Provided passage:
---*---
But the defeat of the self-declared IS caliphate in Syria came at a cost. SDF officials estimated some 11,000 fighters were killed in the yearslong campaign. And fighting with remnants of the terror group has persisted.
Intelligence shared both by the U.S. and by United Nation member states earlier this year indicated an uptick in IS activity, especially by small cells in Syria’s central desert, describing it as a growing logistic hub for the terror group.
Various estimates warn the number of IS fighters across Syria and Iraq has grown to between 2,500 and 5,000.
This past July, U.S. Central Command, which oversees U.S. forces in Syria and Iraq, warned IS was on pace to “more than double the total number of attacks they claimed in 2023.”
And IS has made repeated attempts to free some 9,000 of its fighters being held in about 20 SDF-run prisons across northeastern Syria, described by one senior U.S, official as “the largest collection of terrorist fighters in the world.”
Additionally, the SDF has been charged with overseeing security at displaced persons camps, like al-Hol and al-Roj, which house about 30,000 people, most of them children under the age of 12, and many from families loyal to IS.
U.S. President Joe Biden on Sunday said Washington has no intention of letting Syria, or the SDF, face those challenges alone.
“Our mission against ISIS will be maintained, including the security of detention facilities where ISIS fighters are being held as prisoners,” the president said.
“We’re clear eyed about the fact that ISIS will try to take advantage of any vacuum to reestablish its capabilities, to create a safe haven,” Biden added. “We will not let that happen.”
To underscore the U.S. commitment, Biden said U.S. forces Sunday carried out dozens of airstrikes against IS camps and operatives.
U.S. Central Command said the operation struck more than 75 targets using a combination of long-range bombers, fighter jets and close air support.
“We targeted a significant gathering of ISIS fighters and leaders,” the senior administration official said, adding U.S. war planes dropped about 140 munitions during the strikes, which were authorized earlier Sunday.
“It’s a significant strike, I think, just given the collection of ISIS individuals in that area and the size of the area,” the official added.
But U.S. concerns about instability extend beyond the threat from IS itself.
There are fears that ongoing tensions between the SDF and Turkey could also bring additional instability and danger.
Already, there have been reports of clashes between Turkish-backed forces and the SDF in northern Syria.
Turkey has also long voiced objections to the U.S alliance with the Kurdish-led SDF, arguing many of the fighters are also People’s Protection Units, or YPG, a Syrian-based offshoot of the Turkey-based Kurdistan Workers’ Party (PKK), labeled by both Ankara and Washington as a terrorist organization.
---*---
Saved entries
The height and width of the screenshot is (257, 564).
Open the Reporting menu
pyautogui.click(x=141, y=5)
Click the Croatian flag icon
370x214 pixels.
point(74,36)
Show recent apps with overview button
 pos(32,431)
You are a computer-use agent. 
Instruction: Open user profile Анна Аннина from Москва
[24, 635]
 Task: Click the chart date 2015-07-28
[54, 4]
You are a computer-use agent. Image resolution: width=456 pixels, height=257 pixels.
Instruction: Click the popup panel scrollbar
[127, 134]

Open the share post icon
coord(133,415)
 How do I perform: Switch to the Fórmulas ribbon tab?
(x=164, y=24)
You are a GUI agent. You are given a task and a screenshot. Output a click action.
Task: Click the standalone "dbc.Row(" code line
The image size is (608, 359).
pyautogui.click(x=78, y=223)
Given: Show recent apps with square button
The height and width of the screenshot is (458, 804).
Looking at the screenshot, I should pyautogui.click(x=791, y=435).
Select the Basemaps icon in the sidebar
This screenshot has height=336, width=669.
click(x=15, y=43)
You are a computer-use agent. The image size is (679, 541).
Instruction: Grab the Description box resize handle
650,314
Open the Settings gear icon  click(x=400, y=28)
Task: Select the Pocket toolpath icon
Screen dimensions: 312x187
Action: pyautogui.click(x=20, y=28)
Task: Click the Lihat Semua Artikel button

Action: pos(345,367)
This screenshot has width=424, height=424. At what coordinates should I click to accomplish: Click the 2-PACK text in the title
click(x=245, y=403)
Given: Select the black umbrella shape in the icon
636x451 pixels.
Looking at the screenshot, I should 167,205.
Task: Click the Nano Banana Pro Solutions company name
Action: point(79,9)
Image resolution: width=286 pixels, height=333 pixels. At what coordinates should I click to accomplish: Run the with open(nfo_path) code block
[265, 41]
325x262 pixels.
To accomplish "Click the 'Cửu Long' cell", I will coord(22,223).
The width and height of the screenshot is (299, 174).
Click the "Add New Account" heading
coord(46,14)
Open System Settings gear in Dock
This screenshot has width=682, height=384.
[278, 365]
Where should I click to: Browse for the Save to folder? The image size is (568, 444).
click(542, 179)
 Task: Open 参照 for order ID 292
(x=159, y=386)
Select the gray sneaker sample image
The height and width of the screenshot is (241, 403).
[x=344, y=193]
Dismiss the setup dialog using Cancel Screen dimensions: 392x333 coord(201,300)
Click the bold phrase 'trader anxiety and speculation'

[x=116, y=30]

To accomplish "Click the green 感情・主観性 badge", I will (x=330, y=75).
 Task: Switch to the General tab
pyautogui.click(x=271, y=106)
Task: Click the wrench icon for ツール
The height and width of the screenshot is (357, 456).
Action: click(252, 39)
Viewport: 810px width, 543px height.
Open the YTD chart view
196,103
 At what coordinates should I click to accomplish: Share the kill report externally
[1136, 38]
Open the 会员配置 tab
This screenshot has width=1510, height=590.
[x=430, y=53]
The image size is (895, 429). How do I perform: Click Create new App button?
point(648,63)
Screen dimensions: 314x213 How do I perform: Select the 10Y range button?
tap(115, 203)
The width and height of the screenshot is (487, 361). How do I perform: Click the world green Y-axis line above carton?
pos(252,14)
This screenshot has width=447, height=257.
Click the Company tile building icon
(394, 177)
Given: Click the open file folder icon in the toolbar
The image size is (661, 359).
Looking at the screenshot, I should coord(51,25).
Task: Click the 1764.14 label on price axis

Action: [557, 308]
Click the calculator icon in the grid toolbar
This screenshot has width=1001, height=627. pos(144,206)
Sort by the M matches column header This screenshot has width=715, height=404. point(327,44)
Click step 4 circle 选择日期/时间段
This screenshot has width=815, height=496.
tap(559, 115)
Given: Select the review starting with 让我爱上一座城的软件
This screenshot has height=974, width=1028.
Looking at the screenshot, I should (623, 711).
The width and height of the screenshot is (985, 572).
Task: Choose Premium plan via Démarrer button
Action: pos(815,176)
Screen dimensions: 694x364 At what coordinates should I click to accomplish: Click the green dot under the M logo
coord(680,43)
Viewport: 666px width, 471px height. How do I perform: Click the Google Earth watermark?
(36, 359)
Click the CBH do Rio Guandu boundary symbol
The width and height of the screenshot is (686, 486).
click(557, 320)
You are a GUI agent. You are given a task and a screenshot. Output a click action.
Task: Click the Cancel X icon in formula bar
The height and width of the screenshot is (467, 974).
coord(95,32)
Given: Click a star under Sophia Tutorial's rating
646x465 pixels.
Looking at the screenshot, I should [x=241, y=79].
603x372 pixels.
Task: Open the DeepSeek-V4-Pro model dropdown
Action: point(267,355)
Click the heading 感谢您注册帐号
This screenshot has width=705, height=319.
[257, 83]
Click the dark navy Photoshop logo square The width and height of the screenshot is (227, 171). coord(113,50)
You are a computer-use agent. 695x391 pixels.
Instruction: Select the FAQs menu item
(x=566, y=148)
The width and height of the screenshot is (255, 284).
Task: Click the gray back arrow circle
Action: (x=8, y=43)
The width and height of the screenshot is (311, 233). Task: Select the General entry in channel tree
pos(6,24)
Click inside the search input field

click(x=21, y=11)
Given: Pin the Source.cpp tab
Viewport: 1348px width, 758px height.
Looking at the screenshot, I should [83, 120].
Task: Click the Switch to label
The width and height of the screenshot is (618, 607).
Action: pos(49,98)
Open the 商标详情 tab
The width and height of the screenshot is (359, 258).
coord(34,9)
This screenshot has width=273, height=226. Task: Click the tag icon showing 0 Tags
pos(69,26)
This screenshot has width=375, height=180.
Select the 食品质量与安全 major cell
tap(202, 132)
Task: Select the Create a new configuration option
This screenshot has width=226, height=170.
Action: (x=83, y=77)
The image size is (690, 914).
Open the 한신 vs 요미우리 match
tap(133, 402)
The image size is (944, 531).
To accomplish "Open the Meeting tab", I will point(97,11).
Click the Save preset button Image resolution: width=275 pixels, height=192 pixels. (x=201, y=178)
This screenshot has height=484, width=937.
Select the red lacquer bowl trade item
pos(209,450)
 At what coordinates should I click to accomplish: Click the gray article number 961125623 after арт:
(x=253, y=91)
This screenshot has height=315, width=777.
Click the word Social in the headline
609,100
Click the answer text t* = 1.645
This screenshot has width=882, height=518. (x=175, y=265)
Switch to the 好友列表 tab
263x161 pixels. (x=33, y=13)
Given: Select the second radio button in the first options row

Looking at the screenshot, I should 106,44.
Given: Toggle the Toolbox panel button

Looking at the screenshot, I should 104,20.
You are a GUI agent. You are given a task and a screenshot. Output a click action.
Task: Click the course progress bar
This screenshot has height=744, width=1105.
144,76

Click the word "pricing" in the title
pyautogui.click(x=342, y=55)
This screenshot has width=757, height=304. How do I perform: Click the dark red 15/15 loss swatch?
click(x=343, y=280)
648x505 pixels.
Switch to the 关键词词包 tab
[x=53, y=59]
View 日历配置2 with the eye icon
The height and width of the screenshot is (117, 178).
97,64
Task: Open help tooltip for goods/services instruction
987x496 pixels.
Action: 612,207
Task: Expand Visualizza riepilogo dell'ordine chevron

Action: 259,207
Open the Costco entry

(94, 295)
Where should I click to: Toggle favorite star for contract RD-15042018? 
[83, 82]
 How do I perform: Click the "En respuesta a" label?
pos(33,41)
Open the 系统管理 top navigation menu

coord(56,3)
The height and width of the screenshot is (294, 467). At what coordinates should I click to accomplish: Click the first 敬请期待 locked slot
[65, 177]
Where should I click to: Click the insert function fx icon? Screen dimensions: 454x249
---*---
Brief: Can you duplicate the part of the Syria article from "Various estimates warn" to "those challenges alone." word for word?

Solution to the exercise:
Various estimates warn the number of IS fighters across Syria and Iraq has grown to between 2,500 and 5,000.
This past July, U.S. Central Command, which oversees U.S. forces in Syria and Iraq, warned IS was on pace to “more than double the total number of attacks they claimed in 2023.”
And IS has made repeated attempts to free some 9,000 of its fighters being held in about 20 SDF-run prisons across northeastern Syria, described by one senior U.S, official as “the largest collection of terrorist fighters in the world.”
Additionally, the SDF has been charged with overseeing security at displaced persons camps, like al-Hol and al-Roj, which house about 30,000 people, most of them children under the age of 12, and many from families loyal to IS.
U.S. President Joe Biden on Sunday said Washington has no intention of letting Syria, or the SDF, face those challenges alone.